Shallow ensembles provide a convenient strategy for uncertainty quantification in machine learning interatomic potentials, that is computationally efficient because the different ensemble members share a large part of the model weights. In this work, we systematically investigate training strategies for shallow ensembles to balance calibration performance with computational cost. We first demonstrate that explicit optimization of a negative log-likelihood (NLL) loss improves calibration with respect to approaches based on ensembles of randomly initialized models, or on a last-layer Laplace approximation. However, models trained solely on energy objectives yield miscalibrated force estimates. We show that explicitly modeling force uncertainties via an NLL objective is essential for reliable calibration, though it typically incurs a significant computational overhead. To address this, we validate an efficient protocol: full-model fine-tuning of a shallow ensemble originally trained with a probabilistic energy loss, or one sampled from the Laplace posterior. This approach results in negligible reduction in calibration quality compared to training from scratch, while reducing training time by up to 96%. We evaluate this protocol across a diverse range of materials, including amorphous carbon, ionic liquids (BMIM), liquid water (H$_2$O), barium titanate (BaTiO$_3$), and a model tetrapeptide (Ac-Ala3-NHMe), establishing practical guidelines for reliable uncertainty quantification in atomistic machine learning.

Figures (13)

• Figure 1: Predicted-empirical error plots of various energy uncertainty estimation approaches for the BMIM dataset. Panel a) compares SE$_{E}$ and LLPR$_{E}$, Panel b) compares last-layer and full model fine tuning for ensembles sampled from the LLPR$_{E}$ posterior.

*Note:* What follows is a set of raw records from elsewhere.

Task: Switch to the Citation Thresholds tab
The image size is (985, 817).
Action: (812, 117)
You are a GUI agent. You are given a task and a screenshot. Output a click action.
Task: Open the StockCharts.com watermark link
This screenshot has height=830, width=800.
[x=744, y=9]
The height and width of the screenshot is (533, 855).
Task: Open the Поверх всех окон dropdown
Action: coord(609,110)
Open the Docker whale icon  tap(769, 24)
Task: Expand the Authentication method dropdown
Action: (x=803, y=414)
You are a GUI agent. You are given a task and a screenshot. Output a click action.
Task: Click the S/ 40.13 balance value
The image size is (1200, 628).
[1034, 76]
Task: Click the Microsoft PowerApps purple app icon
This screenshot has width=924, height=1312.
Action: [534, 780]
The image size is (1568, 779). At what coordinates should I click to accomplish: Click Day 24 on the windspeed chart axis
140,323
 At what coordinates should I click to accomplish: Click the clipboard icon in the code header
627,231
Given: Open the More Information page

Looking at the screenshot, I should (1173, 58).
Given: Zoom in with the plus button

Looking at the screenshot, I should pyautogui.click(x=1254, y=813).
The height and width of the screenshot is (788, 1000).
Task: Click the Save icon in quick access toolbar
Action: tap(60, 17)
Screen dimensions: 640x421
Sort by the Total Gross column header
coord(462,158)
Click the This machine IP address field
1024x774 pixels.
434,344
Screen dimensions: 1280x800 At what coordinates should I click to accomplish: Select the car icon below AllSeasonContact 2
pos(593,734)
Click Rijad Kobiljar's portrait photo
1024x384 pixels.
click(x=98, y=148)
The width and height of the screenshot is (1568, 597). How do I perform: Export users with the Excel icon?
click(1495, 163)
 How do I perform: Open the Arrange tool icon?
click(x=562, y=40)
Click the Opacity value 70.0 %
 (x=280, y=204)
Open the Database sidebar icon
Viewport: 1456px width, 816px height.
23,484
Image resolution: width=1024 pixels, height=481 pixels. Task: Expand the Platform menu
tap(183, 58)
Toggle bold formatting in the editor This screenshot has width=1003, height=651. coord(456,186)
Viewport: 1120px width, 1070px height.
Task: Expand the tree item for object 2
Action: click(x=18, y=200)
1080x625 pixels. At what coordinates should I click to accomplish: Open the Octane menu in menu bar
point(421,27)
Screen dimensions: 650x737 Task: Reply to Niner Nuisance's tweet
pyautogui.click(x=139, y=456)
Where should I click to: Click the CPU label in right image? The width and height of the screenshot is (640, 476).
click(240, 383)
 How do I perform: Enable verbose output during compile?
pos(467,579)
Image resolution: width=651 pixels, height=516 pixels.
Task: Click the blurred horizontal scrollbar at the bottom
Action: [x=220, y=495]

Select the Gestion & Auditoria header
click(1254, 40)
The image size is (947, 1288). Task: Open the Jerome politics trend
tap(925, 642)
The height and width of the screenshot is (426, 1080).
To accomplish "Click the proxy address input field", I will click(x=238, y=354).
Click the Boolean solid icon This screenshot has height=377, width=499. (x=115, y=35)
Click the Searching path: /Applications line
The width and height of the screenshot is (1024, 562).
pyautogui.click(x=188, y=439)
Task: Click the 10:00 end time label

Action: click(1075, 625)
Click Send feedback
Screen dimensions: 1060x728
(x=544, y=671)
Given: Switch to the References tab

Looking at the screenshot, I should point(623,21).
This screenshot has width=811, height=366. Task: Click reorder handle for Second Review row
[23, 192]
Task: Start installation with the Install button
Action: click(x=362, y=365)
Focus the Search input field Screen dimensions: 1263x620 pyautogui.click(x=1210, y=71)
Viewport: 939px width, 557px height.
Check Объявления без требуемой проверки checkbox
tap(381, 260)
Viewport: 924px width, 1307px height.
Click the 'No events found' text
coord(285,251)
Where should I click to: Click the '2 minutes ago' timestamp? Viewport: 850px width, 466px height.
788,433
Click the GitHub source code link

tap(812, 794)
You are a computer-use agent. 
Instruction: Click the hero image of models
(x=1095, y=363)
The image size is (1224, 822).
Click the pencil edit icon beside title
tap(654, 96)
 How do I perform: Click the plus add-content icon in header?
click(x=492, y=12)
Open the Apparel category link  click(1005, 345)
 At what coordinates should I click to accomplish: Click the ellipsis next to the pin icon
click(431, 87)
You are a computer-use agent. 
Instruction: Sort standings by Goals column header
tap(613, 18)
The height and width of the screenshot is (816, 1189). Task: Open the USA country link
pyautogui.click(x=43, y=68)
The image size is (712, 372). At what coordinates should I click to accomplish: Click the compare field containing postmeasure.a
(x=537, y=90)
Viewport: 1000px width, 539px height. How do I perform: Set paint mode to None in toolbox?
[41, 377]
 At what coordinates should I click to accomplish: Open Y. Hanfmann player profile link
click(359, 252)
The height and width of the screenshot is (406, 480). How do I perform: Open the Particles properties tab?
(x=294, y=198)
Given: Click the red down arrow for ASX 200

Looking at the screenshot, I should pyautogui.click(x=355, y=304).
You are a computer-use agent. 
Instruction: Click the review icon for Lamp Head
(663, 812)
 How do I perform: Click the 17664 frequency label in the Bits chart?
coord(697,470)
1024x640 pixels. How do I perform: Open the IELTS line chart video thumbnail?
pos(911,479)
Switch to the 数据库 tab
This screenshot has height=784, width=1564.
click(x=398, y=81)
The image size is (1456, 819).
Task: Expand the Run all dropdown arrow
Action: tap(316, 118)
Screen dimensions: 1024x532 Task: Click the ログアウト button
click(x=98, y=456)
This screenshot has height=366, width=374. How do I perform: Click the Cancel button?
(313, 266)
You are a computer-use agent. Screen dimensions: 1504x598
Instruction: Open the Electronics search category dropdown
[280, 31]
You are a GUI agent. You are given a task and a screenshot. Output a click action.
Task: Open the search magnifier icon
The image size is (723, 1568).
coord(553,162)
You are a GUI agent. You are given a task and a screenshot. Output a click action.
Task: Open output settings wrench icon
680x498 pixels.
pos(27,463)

• Figure 2: Predicted-empirical error parity plots for force components in the reshuffled BMIM test set. Points are colored by element type to visualize species-dependent calibration. Panels (a) and (b) show energy-only calibrated models (LLPR$_{E}$ and SE$_{E}$), which exhibit systematic miscalibration for Boron and Fluorine atoms (anion). Panels (c) and (d) show the corresponding force-informed models (LLPR$_{E,F}$ and SE$_{E,F}$).
• Figure 3: Normalized eigenvalue spectra of the per-element force loss Hessian with respect to the last-layer weights for a) the MSE-trained model used for LLPR$_{E,F}$ and b) the NLL-trained SE$_{E,F}$.
• Figure 4: Relative log likelihoods of different last-layer ensemble initialization and fine-tuning strategies compared to training shallow ensembles from scratch. a) Relative Energy log-likelihoods across 5 datasets. b) Relative Force log-likelihoods. Both are averaged over 3 random seeds. Negative RLLs are only displayed down to -100 for easier interpretability. Panels c) and d) show the SE$_{E}$ fine-tuning results for BMIM and BaTiO3 with highlighted outliers.
• Figure 5: Training time savings in percent for SE$_{E}$ training followed by fine-tuning compared to training with a force NLL loss from scratch across the 5 benchmark datasets. Panel a) shows the savings for GMNN with full-model fine tuning (red) and panel b) shows the savings for EquivMP with last-layer fine tuning (orange). The base model training time fractions are indicated in blue.